Esta cultura atingiu um amplo conhecimento em engenharia hidráulica. Assim o manifesta a construção de canais. Onde aproveitaram ao máximo as águas dos rios para a irrigación de suas terras. Isto lhes permitiu contar com excedentes agrícolas e uma sólida economia para seu desenvolvimento. Caracterizando-se também por fazer um uso intensivo do cobre na fabricação de armas, ferramentas e objectos ornamentales.
Foram considerados melhore-los ceramistas do Peru antigo graças ao fino e elaborado trabalho que realizaram em seus cerámicos. Neles representaram a divinidades, homens, animais e cenas significativas referidas a temas ceremoniales e mitos que refletiam sua concepção do mundo, se destacando a espantosa expresividad, perfección e realismo com que os dotavam.
O centro desta cultura achou-se nos vales de Moche, Chicama e Virú (departamento da Liberdade); mas quando conseguiram se expandir chegaram pelo norte até o departamento de Lambayeque e pelo sul até Casma (departamento de Ancash).
Em general a cultura moche teve um grande desenvolvimiento na zona da costa do norte do Peru, nesta zona desenvolveram-se de uma forma impressionante, construindo grandes templos que deixam grande parte de seu legado, foi algo muito avançado o ter sistema de irrigación e forma de controlar o rio com motivo de regar o quase deserto que era o norte do território, ao igual foram grandes maestros ao tratar o metal e o ouro.
Esta civilização foi identificada por Max Uhle quem classificou-a como Proto-Chimú. Ademais foi estudada por Julio C. Tello e sobretudo por Rafael Larco Hoyle.[1]
por seus deuses castigadores, a representação de deuses decapitadores era muito comum, sendo o decapitador principal Ai apaec, quem também era o deus supremo e a principal deidad dos moche.

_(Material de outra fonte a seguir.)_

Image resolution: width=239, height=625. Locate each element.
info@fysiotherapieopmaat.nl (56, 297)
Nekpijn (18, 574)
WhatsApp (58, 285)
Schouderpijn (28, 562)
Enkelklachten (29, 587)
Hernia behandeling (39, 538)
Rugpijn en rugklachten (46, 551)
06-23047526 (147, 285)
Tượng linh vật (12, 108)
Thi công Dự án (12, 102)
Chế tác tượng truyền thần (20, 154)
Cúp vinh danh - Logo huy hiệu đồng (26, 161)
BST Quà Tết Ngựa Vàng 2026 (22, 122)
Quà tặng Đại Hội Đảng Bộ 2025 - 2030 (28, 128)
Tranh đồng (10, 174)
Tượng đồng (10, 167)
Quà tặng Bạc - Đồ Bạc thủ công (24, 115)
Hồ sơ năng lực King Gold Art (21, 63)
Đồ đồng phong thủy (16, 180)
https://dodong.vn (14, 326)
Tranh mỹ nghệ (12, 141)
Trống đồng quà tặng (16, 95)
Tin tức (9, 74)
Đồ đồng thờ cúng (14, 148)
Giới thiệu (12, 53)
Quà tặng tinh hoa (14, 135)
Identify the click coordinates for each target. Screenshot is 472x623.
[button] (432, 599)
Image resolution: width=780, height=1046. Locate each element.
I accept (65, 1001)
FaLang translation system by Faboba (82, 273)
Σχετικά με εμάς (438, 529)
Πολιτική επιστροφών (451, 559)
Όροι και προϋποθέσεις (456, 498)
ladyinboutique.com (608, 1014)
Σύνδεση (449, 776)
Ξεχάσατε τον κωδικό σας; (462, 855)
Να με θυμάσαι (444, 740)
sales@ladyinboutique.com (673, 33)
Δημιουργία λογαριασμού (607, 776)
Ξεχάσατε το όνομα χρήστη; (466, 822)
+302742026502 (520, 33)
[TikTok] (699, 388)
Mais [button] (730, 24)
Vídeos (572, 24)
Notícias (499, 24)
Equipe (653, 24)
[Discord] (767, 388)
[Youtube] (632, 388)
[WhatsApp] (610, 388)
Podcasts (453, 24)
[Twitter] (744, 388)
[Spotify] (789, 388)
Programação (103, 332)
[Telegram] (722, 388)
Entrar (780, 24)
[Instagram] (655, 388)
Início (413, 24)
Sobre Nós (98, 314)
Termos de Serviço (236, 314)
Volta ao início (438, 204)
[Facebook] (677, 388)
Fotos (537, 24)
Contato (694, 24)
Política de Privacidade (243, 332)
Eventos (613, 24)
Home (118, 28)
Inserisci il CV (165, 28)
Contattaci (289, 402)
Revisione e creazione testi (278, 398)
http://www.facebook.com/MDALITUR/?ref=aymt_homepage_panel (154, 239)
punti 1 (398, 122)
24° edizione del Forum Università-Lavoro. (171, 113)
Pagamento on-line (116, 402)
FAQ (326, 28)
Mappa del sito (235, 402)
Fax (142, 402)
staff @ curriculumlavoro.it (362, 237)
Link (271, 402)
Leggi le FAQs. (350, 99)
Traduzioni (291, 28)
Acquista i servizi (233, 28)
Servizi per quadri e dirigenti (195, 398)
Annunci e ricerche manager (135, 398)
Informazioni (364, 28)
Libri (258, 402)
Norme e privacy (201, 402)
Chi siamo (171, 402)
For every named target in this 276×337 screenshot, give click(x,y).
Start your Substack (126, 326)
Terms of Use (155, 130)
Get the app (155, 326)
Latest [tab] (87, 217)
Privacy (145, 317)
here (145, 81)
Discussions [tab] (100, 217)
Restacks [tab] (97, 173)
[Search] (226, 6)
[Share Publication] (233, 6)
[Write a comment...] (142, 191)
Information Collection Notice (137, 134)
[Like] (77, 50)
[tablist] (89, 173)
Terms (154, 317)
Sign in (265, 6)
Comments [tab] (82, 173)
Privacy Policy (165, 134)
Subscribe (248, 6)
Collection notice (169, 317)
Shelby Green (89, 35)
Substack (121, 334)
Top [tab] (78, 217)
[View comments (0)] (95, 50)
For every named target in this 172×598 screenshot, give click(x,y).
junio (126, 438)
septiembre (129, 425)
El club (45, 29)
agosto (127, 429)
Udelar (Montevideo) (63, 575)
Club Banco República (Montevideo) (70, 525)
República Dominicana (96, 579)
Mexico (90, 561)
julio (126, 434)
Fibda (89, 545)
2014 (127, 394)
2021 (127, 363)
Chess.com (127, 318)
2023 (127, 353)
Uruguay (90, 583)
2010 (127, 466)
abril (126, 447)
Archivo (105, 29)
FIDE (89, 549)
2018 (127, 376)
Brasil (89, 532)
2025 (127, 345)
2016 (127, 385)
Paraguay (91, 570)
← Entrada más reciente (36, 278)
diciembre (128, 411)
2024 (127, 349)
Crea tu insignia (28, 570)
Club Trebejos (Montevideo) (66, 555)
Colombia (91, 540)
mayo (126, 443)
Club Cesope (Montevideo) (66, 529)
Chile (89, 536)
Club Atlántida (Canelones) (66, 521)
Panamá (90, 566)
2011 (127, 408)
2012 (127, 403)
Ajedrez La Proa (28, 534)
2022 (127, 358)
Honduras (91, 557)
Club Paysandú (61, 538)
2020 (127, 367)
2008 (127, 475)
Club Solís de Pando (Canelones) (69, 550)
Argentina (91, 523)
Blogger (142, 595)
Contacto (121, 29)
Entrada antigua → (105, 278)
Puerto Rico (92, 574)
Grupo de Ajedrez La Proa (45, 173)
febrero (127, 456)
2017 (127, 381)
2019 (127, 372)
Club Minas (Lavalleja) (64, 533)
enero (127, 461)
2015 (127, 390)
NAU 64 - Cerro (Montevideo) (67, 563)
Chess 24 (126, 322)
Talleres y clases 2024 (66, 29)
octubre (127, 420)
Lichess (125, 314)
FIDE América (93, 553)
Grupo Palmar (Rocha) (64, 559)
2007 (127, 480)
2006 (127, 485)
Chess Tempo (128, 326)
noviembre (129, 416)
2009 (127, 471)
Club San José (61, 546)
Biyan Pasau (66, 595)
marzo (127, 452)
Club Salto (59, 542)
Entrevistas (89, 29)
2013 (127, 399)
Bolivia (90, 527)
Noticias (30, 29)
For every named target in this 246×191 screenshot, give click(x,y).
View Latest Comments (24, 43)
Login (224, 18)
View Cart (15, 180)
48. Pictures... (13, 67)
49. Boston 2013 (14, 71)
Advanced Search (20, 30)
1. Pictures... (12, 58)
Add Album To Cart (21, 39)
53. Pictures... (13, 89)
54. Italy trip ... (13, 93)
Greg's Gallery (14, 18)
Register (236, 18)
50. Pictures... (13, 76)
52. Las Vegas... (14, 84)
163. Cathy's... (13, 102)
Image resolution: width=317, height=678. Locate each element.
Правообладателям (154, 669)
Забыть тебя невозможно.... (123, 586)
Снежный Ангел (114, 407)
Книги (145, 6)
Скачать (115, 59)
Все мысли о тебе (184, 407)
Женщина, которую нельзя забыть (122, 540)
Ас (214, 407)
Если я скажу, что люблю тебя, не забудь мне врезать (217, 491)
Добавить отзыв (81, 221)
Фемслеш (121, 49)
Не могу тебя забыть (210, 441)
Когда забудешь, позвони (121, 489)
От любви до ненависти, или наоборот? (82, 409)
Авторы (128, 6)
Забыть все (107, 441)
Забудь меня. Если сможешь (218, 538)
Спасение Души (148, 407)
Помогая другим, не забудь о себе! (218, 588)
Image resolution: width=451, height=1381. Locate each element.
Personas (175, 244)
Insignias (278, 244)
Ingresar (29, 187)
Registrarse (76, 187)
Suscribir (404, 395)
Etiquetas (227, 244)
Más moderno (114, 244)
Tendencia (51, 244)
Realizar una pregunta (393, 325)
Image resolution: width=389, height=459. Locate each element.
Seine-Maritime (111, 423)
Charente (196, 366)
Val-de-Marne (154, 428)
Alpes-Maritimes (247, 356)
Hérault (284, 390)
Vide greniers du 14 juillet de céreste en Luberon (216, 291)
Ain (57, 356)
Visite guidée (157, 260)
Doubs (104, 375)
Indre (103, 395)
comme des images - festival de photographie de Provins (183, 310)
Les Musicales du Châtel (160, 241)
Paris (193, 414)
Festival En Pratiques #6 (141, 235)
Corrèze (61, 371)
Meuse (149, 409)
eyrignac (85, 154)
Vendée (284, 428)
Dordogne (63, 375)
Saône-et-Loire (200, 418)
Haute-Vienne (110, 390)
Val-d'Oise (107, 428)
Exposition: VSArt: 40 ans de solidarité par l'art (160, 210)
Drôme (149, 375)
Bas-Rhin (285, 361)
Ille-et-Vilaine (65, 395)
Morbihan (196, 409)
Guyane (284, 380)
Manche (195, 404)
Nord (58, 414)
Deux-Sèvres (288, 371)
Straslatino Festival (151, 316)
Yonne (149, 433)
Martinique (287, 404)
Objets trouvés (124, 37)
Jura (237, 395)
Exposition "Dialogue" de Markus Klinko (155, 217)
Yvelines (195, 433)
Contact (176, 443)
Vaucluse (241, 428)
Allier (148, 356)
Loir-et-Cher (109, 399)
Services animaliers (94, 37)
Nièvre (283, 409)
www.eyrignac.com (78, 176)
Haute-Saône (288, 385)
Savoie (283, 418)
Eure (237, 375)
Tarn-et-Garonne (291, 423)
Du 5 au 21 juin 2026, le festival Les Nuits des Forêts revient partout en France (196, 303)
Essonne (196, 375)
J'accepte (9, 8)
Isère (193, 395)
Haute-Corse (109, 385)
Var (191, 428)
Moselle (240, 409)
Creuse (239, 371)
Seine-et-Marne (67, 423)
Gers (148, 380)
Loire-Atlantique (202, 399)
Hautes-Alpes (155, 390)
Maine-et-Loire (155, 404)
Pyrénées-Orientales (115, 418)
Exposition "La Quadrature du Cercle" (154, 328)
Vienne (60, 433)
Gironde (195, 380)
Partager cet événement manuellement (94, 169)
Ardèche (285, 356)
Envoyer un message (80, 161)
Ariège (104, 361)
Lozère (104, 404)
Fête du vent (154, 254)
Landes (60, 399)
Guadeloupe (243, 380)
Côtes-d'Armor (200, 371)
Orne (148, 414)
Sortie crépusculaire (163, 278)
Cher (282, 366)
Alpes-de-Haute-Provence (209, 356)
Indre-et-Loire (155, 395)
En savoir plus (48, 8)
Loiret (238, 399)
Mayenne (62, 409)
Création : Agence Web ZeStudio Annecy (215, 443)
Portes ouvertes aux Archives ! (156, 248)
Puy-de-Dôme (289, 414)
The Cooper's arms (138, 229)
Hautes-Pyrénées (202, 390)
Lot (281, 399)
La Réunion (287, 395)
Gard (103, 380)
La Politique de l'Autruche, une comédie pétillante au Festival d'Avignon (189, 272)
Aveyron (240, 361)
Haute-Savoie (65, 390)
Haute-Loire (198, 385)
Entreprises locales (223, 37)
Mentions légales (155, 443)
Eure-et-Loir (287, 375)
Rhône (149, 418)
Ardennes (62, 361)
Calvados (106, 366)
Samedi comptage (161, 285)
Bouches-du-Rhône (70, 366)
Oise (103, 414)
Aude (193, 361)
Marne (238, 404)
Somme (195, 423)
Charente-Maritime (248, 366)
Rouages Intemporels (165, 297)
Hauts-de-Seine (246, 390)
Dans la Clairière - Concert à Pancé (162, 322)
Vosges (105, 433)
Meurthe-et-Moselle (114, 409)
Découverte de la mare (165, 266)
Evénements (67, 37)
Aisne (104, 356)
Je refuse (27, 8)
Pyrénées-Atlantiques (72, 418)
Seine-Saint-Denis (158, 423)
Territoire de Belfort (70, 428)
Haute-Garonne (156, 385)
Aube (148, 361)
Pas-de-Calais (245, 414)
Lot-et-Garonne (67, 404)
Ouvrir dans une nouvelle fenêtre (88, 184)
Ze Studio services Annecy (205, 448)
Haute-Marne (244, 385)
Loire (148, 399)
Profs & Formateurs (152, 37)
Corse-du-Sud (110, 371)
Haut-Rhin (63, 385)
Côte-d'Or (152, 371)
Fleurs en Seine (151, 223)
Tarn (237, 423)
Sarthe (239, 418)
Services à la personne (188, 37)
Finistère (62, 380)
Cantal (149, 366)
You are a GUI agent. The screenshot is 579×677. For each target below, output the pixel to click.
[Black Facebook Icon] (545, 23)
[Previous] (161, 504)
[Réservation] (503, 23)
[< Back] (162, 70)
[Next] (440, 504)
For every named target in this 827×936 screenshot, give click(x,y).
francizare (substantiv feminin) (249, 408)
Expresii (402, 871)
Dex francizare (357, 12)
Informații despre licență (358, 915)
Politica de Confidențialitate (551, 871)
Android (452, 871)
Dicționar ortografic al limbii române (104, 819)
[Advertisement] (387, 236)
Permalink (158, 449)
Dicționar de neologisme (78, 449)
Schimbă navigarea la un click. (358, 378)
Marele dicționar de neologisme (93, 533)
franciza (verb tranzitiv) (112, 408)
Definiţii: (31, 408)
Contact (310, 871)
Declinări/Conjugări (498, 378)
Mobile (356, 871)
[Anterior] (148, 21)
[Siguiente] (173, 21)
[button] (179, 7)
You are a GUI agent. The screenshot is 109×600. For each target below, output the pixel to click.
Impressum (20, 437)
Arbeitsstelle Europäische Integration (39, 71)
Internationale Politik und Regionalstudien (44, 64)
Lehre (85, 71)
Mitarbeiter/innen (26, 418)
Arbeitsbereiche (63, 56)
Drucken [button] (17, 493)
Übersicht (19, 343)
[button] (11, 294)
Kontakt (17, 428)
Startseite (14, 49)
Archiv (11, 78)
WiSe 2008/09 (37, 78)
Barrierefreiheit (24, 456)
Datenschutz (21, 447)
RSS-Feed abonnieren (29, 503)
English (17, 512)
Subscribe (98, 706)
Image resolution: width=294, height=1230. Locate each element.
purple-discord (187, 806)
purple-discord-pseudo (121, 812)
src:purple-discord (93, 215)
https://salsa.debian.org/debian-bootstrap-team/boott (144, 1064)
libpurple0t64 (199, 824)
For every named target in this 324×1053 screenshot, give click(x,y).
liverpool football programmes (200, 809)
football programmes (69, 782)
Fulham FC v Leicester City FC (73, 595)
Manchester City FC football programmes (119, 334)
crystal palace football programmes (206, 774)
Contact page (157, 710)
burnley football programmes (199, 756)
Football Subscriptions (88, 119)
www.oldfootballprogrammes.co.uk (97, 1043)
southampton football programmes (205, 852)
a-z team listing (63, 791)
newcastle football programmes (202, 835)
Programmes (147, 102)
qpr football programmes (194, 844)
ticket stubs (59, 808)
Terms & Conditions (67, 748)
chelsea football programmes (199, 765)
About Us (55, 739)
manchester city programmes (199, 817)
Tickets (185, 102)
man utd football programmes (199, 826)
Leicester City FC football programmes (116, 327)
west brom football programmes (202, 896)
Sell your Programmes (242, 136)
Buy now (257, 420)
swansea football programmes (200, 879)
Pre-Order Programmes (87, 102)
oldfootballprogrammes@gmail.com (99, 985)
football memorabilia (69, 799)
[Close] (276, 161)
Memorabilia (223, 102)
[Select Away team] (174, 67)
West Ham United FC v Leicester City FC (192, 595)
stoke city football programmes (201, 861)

Estes deuses mostram clara influência da cultura chavín, que foram anteriores a eles (os Moche). Pode-se apreciar o parecido nos colmillos e as formas felínicas em alguns.
Os sacrifícios humanos eram praticados pelos Moche com fins religiosos.
Os Moche tiveram uma especial preocupação pelo desenvolvimento agrícola. Neste sentido cultivaram maíz, camote, yuca, papa, calabaza, frutas tais como tuna, lúcuma, chirimoya, tumbo e papaya.
Como deveram levar água para cultivar terras secas, construíram canais (Wachaques) que se mostram como notáveis obras de engenharia hidráulica, como o de Ascope e o da Cimeira.
Assim mesmo construíram represas como a de San José, cujas águas armazenadas serviam para irrigar as terras em tempo de seca e escassez;
O mar ejercitó sobre os Moche um atractivo especial. Provistos de seus caballitos de totora, que já tinham cerca de três mil anos de antigüedad então,[2] se converteram em diestros pescadores, da mesma maneira que organizaram expedições que arribaron até a ilha de Chincha para extrair o guano, tão eficiente para o abono das chacras.
Possuíam também naves guerreiras que eram tripuladas por mais de três ou quatro pessoas e que transportavam a grupos militares ou aos prisioneiros vencidos nas guerras.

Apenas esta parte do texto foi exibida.